China's export growth dipped to single digits, the slowest in two years, as the country tightened its controls to combat the spread of coronavirus disease 2019 (Covid-19).
 
Amid geopolitical tension due to the Russia-Ukraine war and China's ongoing strict pandemic measures, rising fears of high-interest rates hindering economic development are also threatening investor appetite for risk.
 
The US dollar index is also placing more pressure on dollar-indexed oil prices.
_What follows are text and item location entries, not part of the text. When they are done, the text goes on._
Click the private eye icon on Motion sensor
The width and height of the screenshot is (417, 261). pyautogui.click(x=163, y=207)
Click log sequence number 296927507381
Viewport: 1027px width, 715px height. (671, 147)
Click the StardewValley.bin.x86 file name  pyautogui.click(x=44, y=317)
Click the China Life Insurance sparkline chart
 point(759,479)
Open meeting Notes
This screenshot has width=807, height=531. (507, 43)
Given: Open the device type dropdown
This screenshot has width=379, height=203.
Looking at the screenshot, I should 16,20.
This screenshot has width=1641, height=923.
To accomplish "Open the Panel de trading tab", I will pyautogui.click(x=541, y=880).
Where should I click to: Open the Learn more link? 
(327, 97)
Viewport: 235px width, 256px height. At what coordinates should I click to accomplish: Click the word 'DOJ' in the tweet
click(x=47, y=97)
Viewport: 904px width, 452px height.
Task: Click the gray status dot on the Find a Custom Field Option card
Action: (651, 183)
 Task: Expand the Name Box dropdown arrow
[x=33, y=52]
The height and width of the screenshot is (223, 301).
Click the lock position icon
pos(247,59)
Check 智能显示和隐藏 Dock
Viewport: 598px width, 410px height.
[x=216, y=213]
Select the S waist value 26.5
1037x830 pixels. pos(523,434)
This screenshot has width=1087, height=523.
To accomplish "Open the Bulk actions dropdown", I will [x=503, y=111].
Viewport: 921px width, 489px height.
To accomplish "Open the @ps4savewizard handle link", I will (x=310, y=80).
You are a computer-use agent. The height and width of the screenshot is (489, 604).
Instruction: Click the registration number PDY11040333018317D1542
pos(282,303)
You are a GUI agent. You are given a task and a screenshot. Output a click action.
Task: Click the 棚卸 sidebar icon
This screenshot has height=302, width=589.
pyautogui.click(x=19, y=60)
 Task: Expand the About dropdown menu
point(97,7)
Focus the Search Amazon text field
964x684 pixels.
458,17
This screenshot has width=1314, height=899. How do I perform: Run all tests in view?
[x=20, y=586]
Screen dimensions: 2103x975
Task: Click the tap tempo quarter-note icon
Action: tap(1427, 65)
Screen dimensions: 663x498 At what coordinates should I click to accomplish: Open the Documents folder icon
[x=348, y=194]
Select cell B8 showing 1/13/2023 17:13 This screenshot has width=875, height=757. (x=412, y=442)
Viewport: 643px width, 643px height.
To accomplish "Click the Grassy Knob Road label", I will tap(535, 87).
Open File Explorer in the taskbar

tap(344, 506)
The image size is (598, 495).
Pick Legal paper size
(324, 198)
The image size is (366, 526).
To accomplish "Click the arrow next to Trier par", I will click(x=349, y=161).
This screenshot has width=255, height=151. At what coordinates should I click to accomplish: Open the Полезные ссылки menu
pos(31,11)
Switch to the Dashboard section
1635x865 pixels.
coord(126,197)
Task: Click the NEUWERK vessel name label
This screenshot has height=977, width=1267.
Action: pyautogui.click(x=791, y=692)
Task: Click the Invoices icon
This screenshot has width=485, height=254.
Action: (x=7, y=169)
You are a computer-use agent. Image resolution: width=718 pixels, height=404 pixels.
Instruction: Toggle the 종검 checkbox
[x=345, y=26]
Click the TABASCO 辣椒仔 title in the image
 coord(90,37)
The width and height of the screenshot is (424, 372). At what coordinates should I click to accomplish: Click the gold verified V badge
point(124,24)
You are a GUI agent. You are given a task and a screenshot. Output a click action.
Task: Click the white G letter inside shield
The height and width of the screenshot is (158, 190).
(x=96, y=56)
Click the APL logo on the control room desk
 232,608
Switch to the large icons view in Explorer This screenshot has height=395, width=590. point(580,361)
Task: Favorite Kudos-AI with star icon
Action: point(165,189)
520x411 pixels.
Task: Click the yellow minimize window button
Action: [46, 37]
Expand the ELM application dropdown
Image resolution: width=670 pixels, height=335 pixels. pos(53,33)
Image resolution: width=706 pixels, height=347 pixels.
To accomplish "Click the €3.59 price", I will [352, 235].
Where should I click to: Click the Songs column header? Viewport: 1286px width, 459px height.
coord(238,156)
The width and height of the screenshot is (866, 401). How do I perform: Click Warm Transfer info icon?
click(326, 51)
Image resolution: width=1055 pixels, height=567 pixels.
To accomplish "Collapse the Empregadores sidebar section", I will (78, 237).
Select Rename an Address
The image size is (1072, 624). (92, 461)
The index, which measures the value of the American dollar against a basket of currencies including the Japanese yen, British pound, Canadian dollar, Swedish krona and Swiss franc, reached as high as 103.77 before falling back to 103.59.
 
Lingering EU sanctions on Russian oil
 
Global oil markets have come under supply pressure since the beginning of the Russia-Ukraine war on February 24. 
 
Western countries continue slapping Russia with numerous sanctions to cripple the country’s economy, the latest of which is likely to target Russian oil exports.
 
However, negotiations among EU member states about the sixth sanctions package against Russia, which includes, among others, a ban on Russian oil imports, have stalled after Hungary, Slovakia and the Czech Republic, which are highly dependent on Russian energy imports, raised concerns about the European Commission’s sanctions proposal and asked to opt out.
 
Although the draft offered a phase-out period for Hungary until the end of 2024, the Hungarian government has been adamant and the most vocal among others in its rebuttal of the oil embargo.
 
Bulgaria likewise said on Sunday that it would not support the bloc's new set of sanctions against Russia if the Balkan country does not get an exemption from the proposed ban on buying Russian oil.
 
Following pressure from Greece, Cyprus, and Malta, the new version of EU sanctions is also expected to lift the restriction on EU tankers carrying Russian oil. (Anadolu)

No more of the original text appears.